▶ Directions
Could you copy each line of the entries that contains "logo"?

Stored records
----------

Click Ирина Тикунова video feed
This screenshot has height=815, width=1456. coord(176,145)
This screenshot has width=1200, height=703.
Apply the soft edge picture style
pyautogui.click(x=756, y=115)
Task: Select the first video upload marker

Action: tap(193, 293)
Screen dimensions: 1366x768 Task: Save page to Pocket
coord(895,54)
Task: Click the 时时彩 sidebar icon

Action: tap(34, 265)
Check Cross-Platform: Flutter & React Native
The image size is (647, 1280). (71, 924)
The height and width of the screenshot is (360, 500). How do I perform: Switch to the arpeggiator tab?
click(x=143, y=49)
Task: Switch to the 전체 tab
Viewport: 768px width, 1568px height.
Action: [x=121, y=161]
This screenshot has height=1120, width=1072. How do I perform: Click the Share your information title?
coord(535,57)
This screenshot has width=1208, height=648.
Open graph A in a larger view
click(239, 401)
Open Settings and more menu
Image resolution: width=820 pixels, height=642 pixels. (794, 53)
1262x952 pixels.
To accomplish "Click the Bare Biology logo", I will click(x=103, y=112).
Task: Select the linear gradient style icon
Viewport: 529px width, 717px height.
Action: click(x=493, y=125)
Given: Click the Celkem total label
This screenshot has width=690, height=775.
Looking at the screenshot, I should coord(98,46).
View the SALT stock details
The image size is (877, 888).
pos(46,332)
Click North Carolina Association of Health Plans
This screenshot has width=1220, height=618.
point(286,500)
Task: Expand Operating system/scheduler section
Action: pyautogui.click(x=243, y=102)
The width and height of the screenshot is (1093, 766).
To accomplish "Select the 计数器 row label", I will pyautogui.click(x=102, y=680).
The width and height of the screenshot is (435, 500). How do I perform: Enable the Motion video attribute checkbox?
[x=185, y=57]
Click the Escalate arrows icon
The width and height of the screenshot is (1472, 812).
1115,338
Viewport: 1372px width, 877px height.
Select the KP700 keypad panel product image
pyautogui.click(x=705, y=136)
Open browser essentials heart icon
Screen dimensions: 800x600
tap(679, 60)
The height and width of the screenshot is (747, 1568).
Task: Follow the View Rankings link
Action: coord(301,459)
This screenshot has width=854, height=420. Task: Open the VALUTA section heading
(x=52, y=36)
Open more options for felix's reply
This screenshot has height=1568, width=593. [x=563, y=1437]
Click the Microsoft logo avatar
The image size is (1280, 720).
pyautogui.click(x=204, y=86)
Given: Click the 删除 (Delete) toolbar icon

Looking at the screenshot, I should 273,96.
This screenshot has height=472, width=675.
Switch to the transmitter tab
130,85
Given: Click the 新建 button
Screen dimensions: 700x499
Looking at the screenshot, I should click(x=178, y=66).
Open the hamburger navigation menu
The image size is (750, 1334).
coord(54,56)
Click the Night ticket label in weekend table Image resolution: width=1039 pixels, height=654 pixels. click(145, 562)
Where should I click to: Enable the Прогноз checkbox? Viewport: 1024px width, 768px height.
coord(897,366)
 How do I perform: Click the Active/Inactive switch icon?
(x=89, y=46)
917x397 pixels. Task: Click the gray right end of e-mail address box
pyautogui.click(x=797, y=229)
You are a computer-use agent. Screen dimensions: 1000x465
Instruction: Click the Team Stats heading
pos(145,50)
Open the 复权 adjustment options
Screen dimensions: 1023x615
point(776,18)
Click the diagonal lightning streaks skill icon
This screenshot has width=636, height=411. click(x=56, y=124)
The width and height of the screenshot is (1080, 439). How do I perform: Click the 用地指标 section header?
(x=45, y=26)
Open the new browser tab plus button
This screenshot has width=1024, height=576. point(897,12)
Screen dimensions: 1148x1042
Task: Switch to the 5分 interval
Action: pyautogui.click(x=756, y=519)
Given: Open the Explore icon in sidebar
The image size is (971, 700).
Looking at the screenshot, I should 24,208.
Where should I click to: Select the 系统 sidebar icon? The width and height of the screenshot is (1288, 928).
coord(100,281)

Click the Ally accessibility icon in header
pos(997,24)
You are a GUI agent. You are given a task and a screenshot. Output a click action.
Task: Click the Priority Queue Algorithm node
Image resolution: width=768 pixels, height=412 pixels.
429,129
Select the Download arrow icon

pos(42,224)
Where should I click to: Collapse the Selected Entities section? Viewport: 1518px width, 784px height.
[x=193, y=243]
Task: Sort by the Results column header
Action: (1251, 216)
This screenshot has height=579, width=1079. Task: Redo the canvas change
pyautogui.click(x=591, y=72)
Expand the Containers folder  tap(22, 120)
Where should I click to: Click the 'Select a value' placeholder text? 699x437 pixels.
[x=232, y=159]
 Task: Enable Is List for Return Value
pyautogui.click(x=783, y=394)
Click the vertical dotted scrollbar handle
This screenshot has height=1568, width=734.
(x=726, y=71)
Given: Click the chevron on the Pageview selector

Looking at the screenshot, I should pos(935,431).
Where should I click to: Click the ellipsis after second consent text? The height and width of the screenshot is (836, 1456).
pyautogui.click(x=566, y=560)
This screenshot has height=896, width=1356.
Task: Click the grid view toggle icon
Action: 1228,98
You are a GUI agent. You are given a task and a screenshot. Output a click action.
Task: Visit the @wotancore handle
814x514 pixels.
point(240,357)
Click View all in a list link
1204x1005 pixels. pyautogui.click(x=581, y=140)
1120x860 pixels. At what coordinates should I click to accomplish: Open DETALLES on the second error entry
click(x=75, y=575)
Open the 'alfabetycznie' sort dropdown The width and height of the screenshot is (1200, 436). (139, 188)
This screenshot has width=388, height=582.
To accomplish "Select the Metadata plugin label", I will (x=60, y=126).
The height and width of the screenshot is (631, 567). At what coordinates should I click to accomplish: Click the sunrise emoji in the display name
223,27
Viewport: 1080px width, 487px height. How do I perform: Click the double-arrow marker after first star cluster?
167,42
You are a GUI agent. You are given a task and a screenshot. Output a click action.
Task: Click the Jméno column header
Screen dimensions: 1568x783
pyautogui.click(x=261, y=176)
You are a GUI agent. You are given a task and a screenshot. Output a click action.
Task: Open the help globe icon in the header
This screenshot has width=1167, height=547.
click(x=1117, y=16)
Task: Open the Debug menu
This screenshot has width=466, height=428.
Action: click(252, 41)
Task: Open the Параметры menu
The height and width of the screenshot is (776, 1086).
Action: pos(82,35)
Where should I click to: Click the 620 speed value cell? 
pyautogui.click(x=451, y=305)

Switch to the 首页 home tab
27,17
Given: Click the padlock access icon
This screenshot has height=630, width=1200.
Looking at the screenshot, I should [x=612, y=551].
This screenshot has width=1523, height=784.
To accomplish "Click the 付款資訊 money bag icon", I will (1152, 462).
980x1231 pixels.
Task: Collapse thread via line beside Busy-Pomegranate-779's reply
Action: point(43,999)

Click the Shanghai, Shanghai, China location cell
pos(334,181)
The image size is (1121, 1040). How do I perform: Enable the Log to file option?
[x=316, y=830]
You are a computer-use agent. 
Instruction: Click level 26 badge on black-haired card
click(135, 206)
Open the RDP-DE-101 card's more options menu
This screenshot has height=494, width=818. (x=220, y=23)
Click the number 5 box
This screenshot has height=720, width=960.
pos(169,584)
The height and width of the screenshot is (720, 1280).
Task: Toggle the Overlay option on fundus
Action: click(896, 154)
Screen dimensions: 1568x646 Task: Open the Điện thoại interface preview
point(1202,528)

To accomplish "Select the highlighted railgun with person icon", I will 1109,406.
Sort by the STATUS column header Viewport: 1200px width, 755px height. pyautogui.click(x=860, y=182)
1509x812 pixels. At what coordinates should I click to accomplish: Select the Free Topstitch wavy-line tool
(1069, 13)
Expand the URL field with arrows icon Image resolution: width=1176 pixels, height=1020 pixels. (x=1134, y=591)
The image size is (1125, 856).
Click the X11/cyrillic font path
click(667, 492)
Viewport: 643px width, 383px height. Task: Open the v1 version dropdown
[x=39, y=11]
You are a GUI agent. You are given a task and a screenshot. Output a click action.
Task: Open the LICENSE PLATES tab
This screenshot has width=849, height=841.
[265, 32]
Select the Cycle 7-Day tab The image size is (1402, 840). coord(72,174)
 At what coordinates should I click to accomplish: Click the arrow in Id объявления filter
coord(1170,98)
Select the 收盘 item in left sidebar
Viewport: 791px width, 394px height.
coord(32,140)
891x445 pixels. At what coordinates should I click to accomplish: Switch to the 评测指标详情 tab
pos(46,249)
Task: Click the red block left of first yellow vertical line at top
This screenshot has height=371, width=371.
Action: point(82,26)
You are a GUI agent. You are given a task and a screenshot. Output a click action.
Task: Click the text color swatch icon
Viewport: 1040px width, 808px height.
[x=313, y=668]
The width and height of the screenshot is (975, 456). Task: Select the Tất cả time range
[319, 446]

----------

▶ Task result
To accomplish "Click the Bare Biology logo", I will click(x=103, y=112).
Click the Microsoft logo avatar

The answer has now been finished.